Friday, April 21, 2017

It’s Time to Disentangle the Complex Aadhaar Debate

So far, erratic and anecdotal research has informed the Aadhaar debate. As a result, a number of concerns have remained insufficiently analysed.The Aadhaar debate has more often than not resulted in inflexible binary positions without adequate analysis, making it rather difficult for an impartial, lay observer to understand the full implications. The issues have ranged widely from limiting the scope of Aadhaar, to its role in social welfare, to privacy and its threat to democracy. There have been several conspiracy theories and debates on whether Aadhaar has helped welfare or welfare has helped Aadhaar. Many of the above issues have often been conflated in arguments, and, amazingly, the past and the present governments seem to have completely swapped their earlier strident positions on Aadhaar. Given the situation, one does not envy the honourable judges of the Supreme Court who are being urged to expeditiously decide on the pending issues.

The scope of Aadhaar
Aadhaar is perhaps the most ambitious digital identity project in history. The hurriedly passed Aadhaar Bill has restricted its uses only to an efficient and targeted delivery of services and subsidies, the expenditure for which is incurred from the country’s consolidated fund. Yet the government wants to use it not only to enforce better tax compliance, but also to disburse scholarships, to facilitate hassle-free train and air travel, for payment gateways and even for downloading of survey maps! The possibilities of Aadhaar are so enormous that it is inconceivable that its usage can remain limited to preventing leakages in welfare schemes – either the project has to be abandoned altogether or its usage must ultimately grow significantly beyond what is specified in the Aadhaar Act of 2016 or in the court restrictions. Whatever may be the final decision, one can only hope that it will be the outcome of an informed and high quality debate and not be based on strident dogmatic positions.

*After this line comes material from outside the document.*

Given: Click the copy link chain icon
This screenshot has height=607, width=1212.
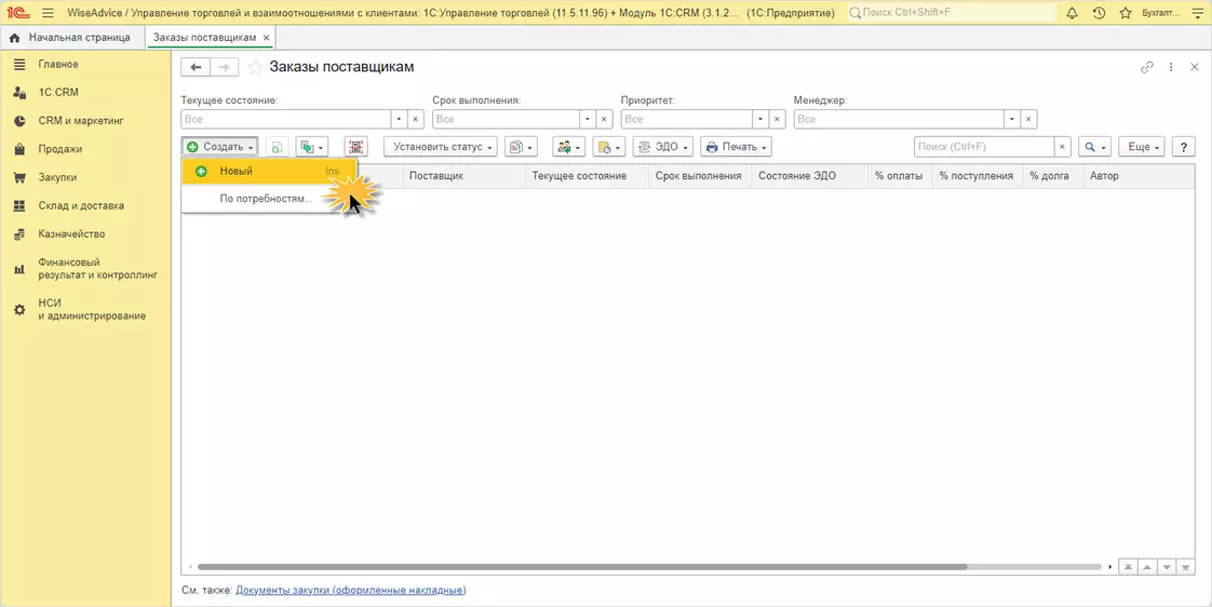Looking at the screenshot, I should [1147, 67].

If we set aside the crucial privacy concerns for the moment, the following appear to be the main issues in deciding on the scope of Aadhaar usage.

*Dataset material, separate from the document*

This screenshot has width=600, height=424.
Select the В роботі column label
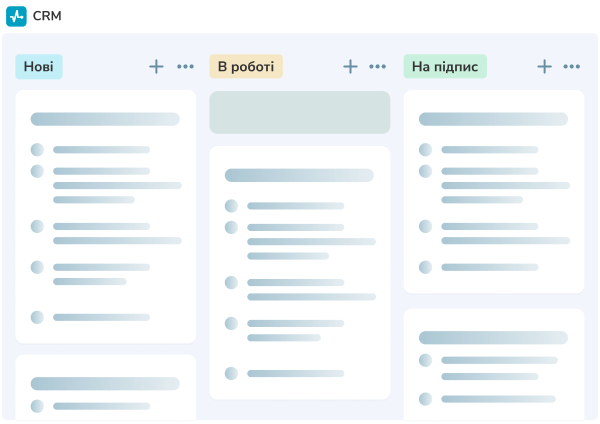point(246,67)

First, the government clearly wants to use the unique identification of Aadhaar to enforce compliance in a variety of schemes by avoiding duplicates. As such, making Aadhaar based identity verification mandatory appears to be a strict requirement, and the opponent’s insistence on making Aadhaar optional undermines this very purpose. It does appear that an optional Aadhaar will be severely limited, if not almost useless, in scope. A lot has been written about the requirement of consent in Aadhaar usage. But should individual consent be necessary for every public policy instrument, especially for those whose main purpose is to enforce compliance, provided due processes are followed to make the usage legitimate?
For example, can one refuse to give consent if it is democratically decided that for the greater good, strict identity verification is necessary for employment or for tax compliance or for property registration? Notwithstanding the fact that it will be absolutely correct to argue that getting Aadhaar passed for limited purposes as a money Bill – without adequate debate and then recklessly extending its scope, thereby violating the Supreme Court’s directives – is not exactly what can be called following due processes. The consent and the opt out aspects of the debate appear to have been somewhat trivialised. What is perhaps required, at the earliest, is a detailed analysis of who all may have a right to verify the identity of a resident, to what extent, for what purposes and under what circumstances.
Second, why should Aadhaar be restricted to welfare schemes where the cultural capital required for high frequency digital transactions may be lacking? Admittedly there are substantial leakages in these schemes, but surely the need for de-duplication and strict record keeping and audits are as much, if not more, in the domains of tax compliance, real estate transactions and property records and election funding? Why is it that these do not make for more compelling usage possibilities for Aadhaar? Surely, we need some analysis on the relative merits of insisting on unique identification in such domains as well?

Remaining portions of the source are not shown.